7.2.3. Aditional pin renames

The hal pins for selected joints were renamed for consistency with related pins.

      was: halui.joint.selected.is_homed
       is: halui.joint.selected.is-homed

      was: halui.joint.selected.on-soft-limit
       is: halui.joint.selected.on-soft-min-limit


7.3.1. Identity Kinematics

The axis gui continues to support identity kinematics configurations. This gui hides the distinctions of axes and joints in order to simplify the display and usage of simple machines.

7.3.2. Special case kinematics

Some machines, typically gantrys, may use a configuration with more than one joint assigned to an axis letter. This can be done with the trivkins kinematics module using repeated coordinate letters. For example, a machine configured with ini settings:

KINEMATICS = trivkins coordinates=XYYZ kinstype=BOTH

This machine, after homing, has a one-to-one correspondence between a single axis letter (Y) and a pair of joints (1,2).

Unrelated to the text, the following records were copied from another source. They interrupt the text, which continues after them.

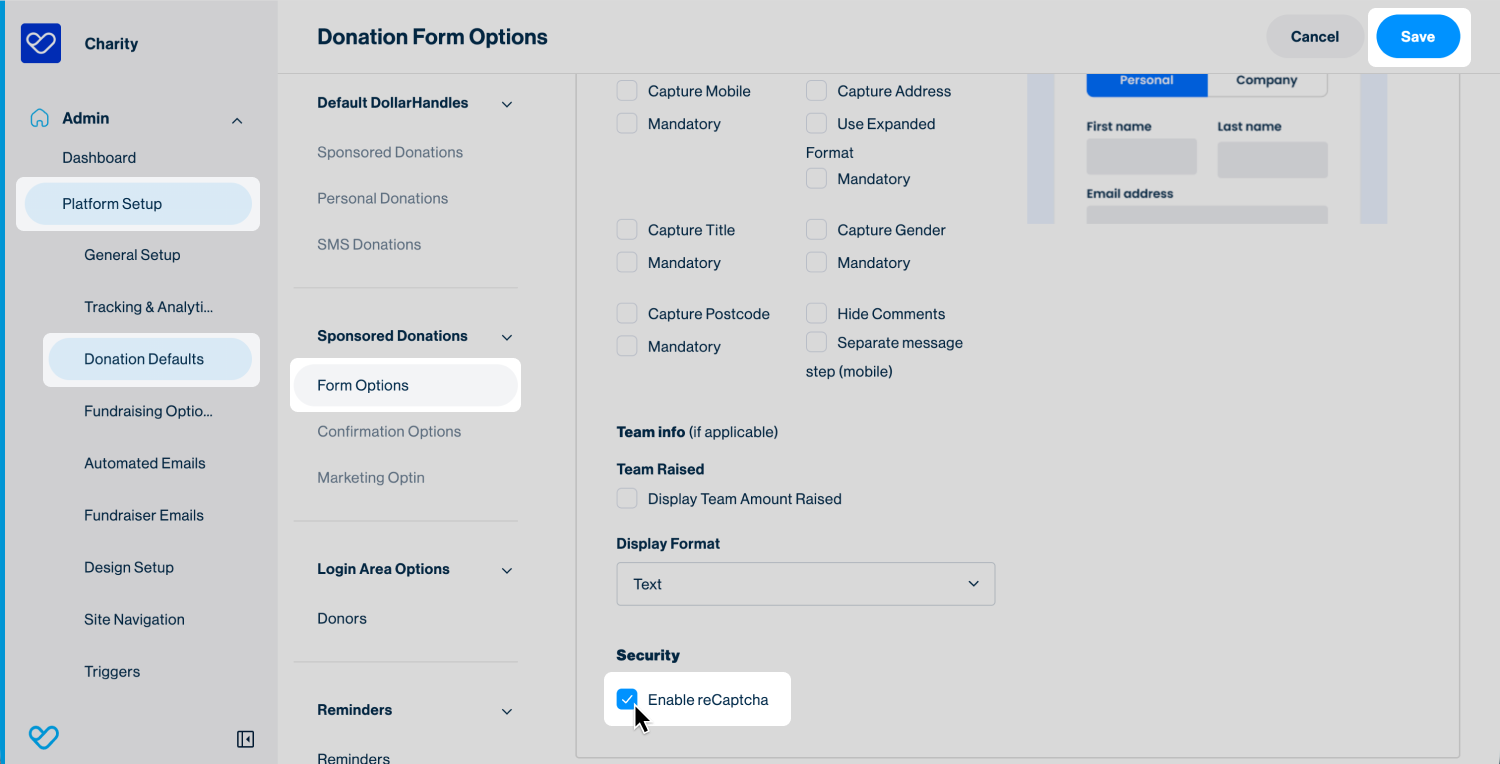Image resolution: width=1500 pixels, height=764 pixels.
Task: Check the Capture Mobile checkbox
Action: (x=627, y=91)
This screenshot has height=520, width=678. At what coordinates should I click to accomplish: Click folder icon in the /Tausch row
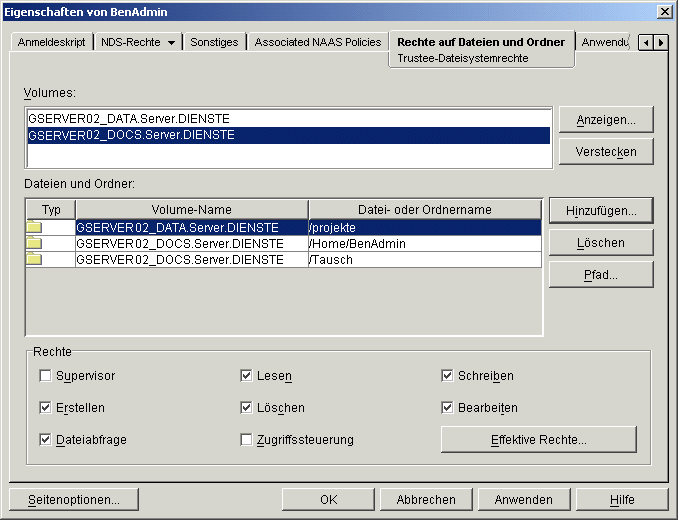tap(34, 260)
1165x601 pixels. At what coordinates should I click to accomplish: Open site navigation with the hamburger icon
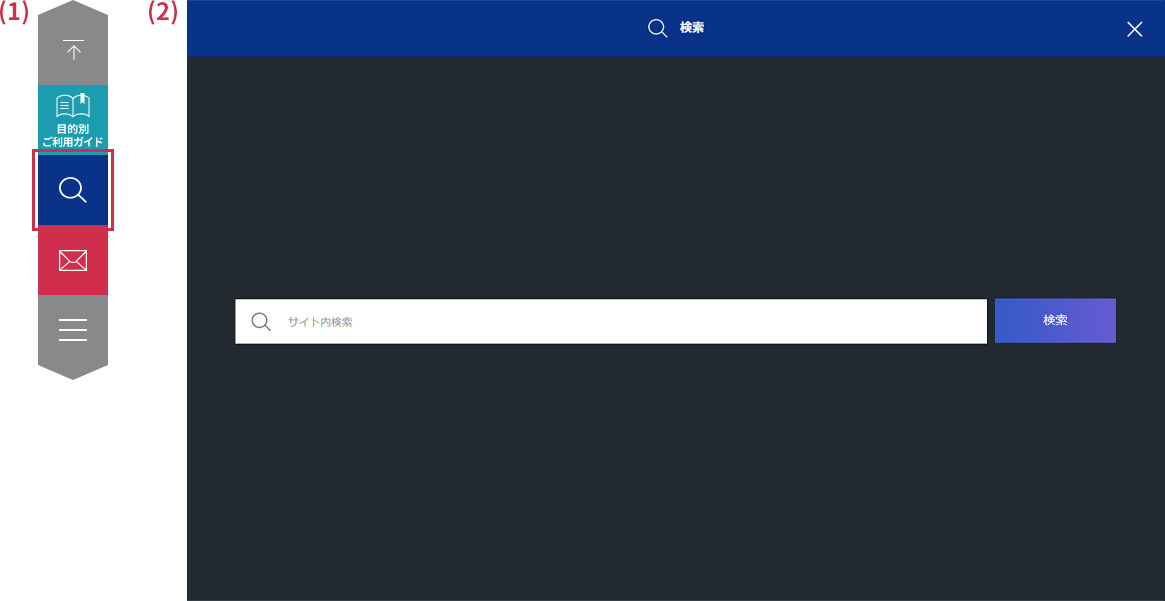pyautogui.click(x=72, y=328)
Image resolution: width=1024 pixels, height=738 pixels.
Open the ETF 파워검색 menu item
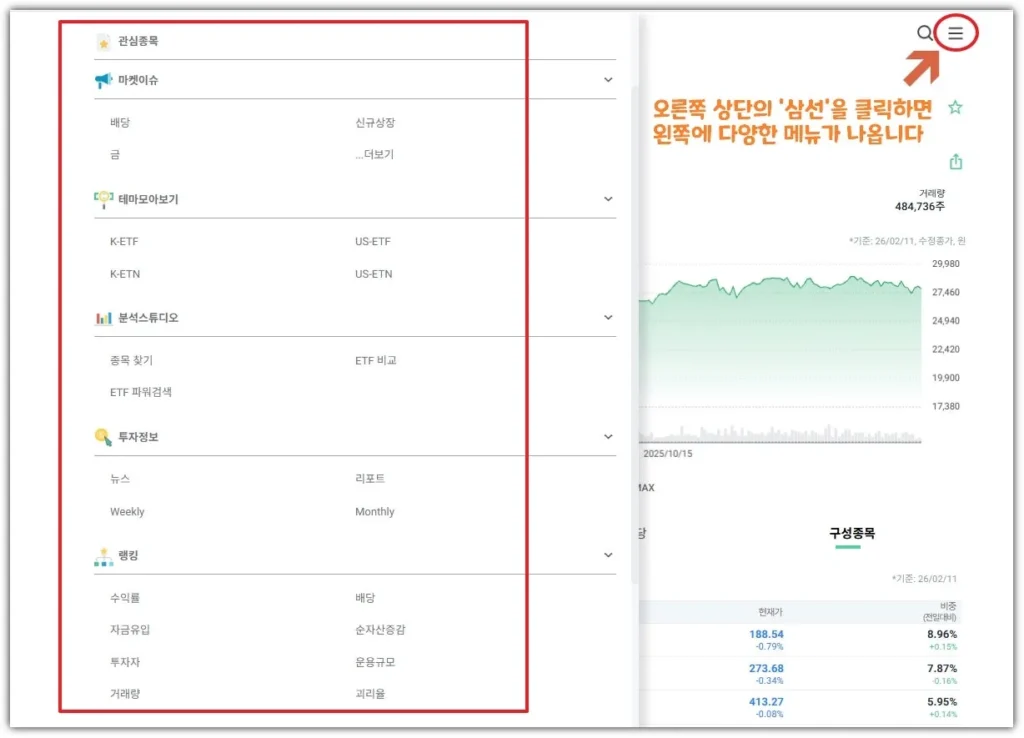tap(140, 392)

Using kinematics=BOTH allows control of individual joints in joint mode if/when required.

7.3.3. Non-identity kinematics

The axis gui supports configurations using non-identity kinematics with:

  1. Key binding ($) to toggle joint or teleop mode

  2. Preview Tab display of joints or axes according to joint or teleop mode

  3. Preview Tab display of Home and Limit icons in joint mode

  4. Preview Tab display of All-homed and 'Any-limit icons in teleop mode

  5. DRO Tab display of joint or axes according to joint or teleop mode

  6. Jogging is supported in both joint and teleop motion modes

  7. External changes to the joint/teleop motion mode are detected.

7.3.4. Home icons

For identity kinematics, Home icons are shown for the corresponding (one-to-one) axis letter when a joint is homed.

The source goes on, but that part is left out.